The prime minister has repeatedly declared that Chandigarh would go to Punjab provided Haryana were suitably compensated. As late as on 2 June 1984, the prime minister in her broadcast reiterated that Chandigarh would go to Punjab provided Haryana gets its share of some Hindi-speaking areas which are now in Punjab.
The Akali Dal is, however, adamant that Chandigarh should be transferred to Punjab immediately and other disputes referred to a Commission. Thus the stalemate continues.
(iii) GENERAL ISSUES
(a)
Centre-state Relations
Government set up in June 1983 a Commission under Chairman Justice Ranjit Singh Sarkaria to examine and review the existing arrangements between the union and the states in regard to powers, function and responsibilities in all spheres and recommended such changes or measures as may be appropriate. The commission was to keep in view the scheme and the framework of the constitution designed to ensure the unity and integrity of the country. The government invited the Akali Dal to make any submissions it wished before the Sarkaria Commission within its terms of reference. However, the Akali Dal insisted that the government make a specific mention of the Anandpur Sahib Resolution, which restricts the central role of foreign affairs, defence, currency and communications, while referring the matter to the Sarkaria Commission.
During the discussions, the Akali Dal had agreed not to press this. But subsequently Sant Harchand Singh Longowal, president of the Akali Dal, reiterated the demand.
The Anandpur Sahib Resolution is at total variance with the basic concept of the unity and integrity of the nation as expressed in our constitution. It cannot be accepted as a basis for discussion.
(b)
Other Demands
Among their other demands, the Akali Dal representatives emphasized the following two as issues of special concern to them:
(i)
Grant of second language status to Punjabi language in Haryana, Delhi, Himachal Pradesh and Rajasthan.
(ii)
Stopping the uprooting of Punjabi farmers from Terai areas of Uttar Pradesh.
(i)
Second Language Status for Punjabi Language: The demand for the teaching of Punjabi as a second language in areas of Haryana and Rajasthan, where there is a sizable Punjabi-speaking population, can be met within the framework of the three language formula agreed at the chief ministers’ Conference in 1961. This was explained to the Akali Dal. Delhi, Haryana, Rajasthan and Himachal Pradesh have taken action to provide facilities to teach Punjabi at the primary and the secondary stages.
(ii)
Punjabi Farmers in the Terai Region of U.P.: The state government of Uttar Pradesh have denied that Sikh farmers were being uprooted from the terai area. The state legislation is intended to prevent unauthorized occupation of tribal land. The Tharu and Buxar tribes have been dispossessed of substantial areas of land cultivated by them prior to 1947. Of the 7860 unauthorized occupants, more than 5000 were from Uttar Pradesh itself, and one common policy was being followed with regard to all such persons. Local authorities had been directed to take action only in accordance with the principles of natural justice and within the framework of the law.r />
(c)
Amendment of Article 25(2)(b) of the Constitution
A completely new demand was raised by the Akali Dal in January 1984 asking for an amendment of Article 25(2)(b) of the Constitution. Simultaneously, an agitation was announced for burning and mutilation of copies of the Constitution of India. Even though this demand was raised, the Akali Dal was not clear about the nature of the amendment. On 1 May 1984, it was reported that the SGPC president had constitued a 21-member committee of experts to suggest relevant amendments.
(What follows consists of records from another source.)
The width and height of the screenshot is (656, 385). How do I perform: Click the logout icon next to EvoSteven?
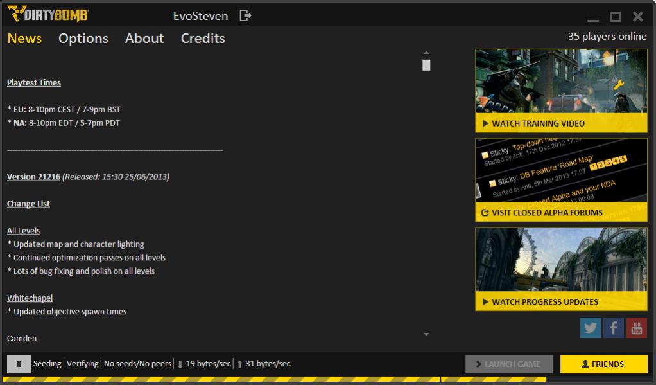click(x=245, y=15)
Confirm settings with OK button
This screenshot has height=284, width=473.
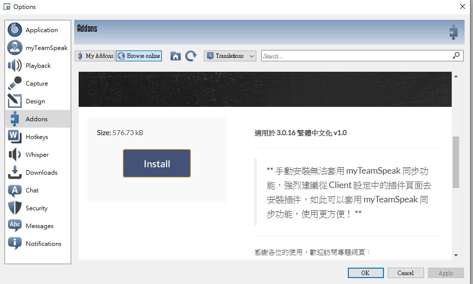tap(365, 273)
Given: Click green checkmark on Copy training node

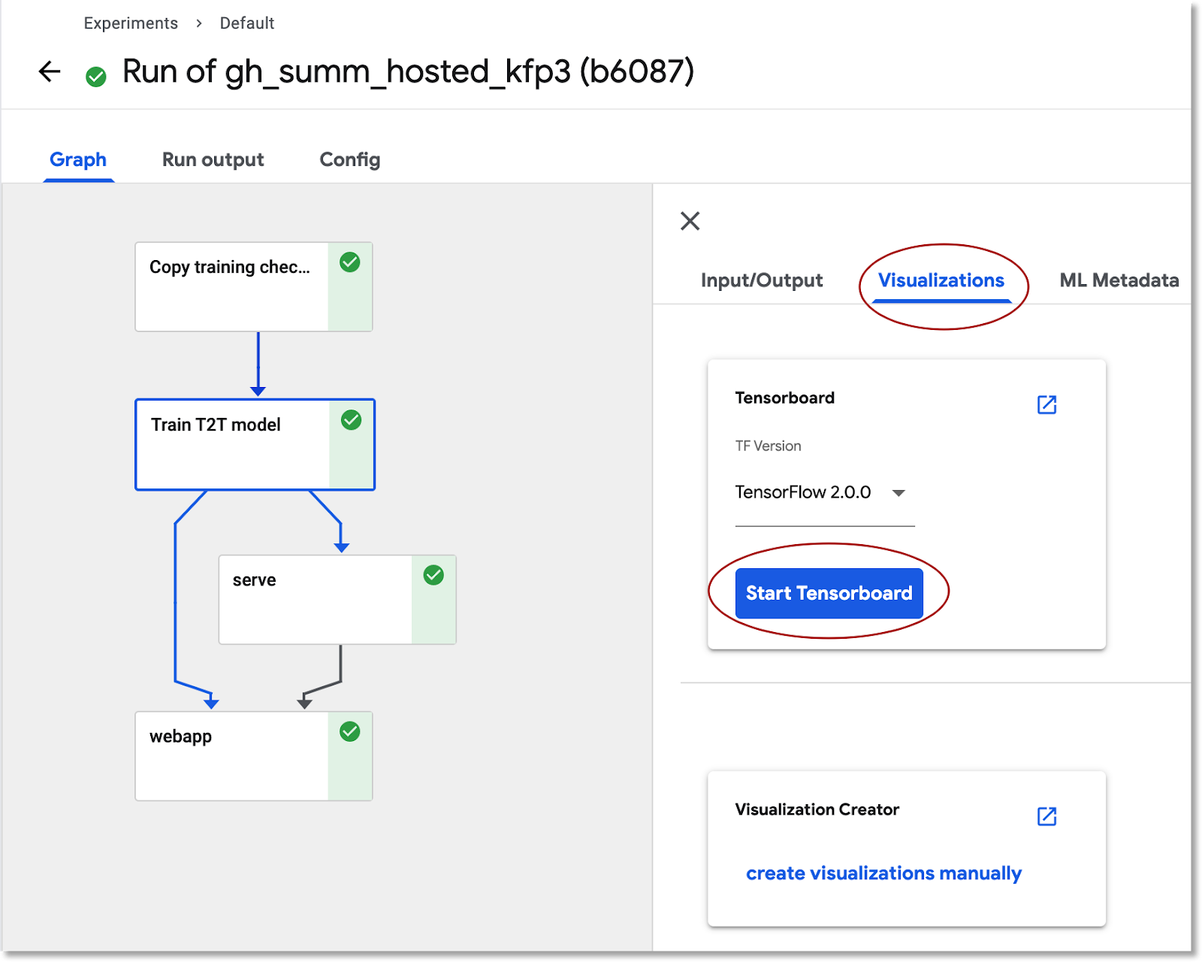Looking at the screenshot, I should tap(350, 262).
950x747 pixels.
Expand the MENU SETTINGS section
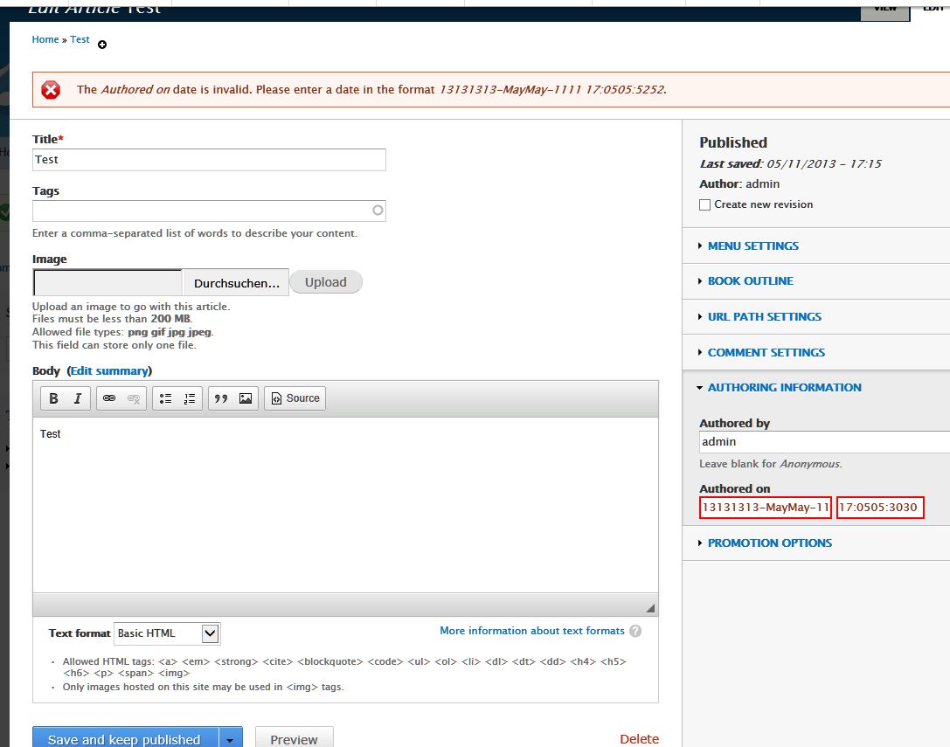coord(752,246)
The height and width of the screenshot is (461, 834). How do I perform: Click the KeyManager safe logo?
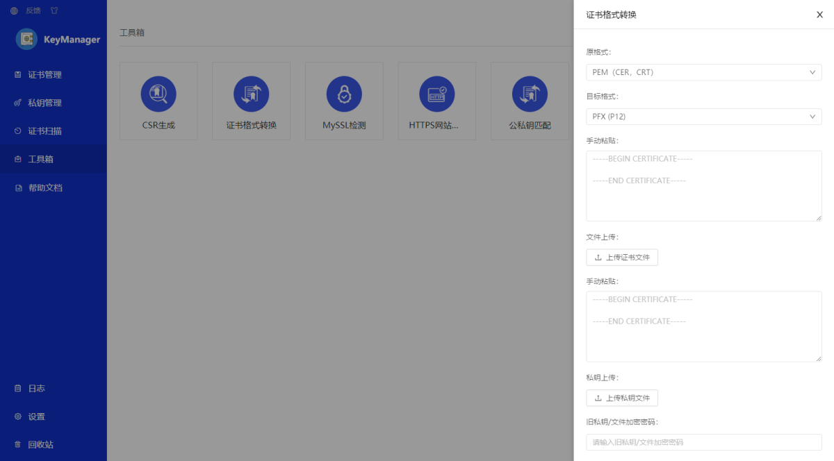[x=26, y=40]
Even though the government maintains that Article 25(2)(b), far from weakening the distinct identity of the Sikh community, was in fact a recognition of that identity, it wanted to allay any misgiving on this point. Accordingly the home minister declared on 31 March 1984 that the government would be prepared to consult the SGPC and other representatives of the Sikh community as well as legal experts and undertake such legislation by way of amendment as may be necessary to remove such doubts.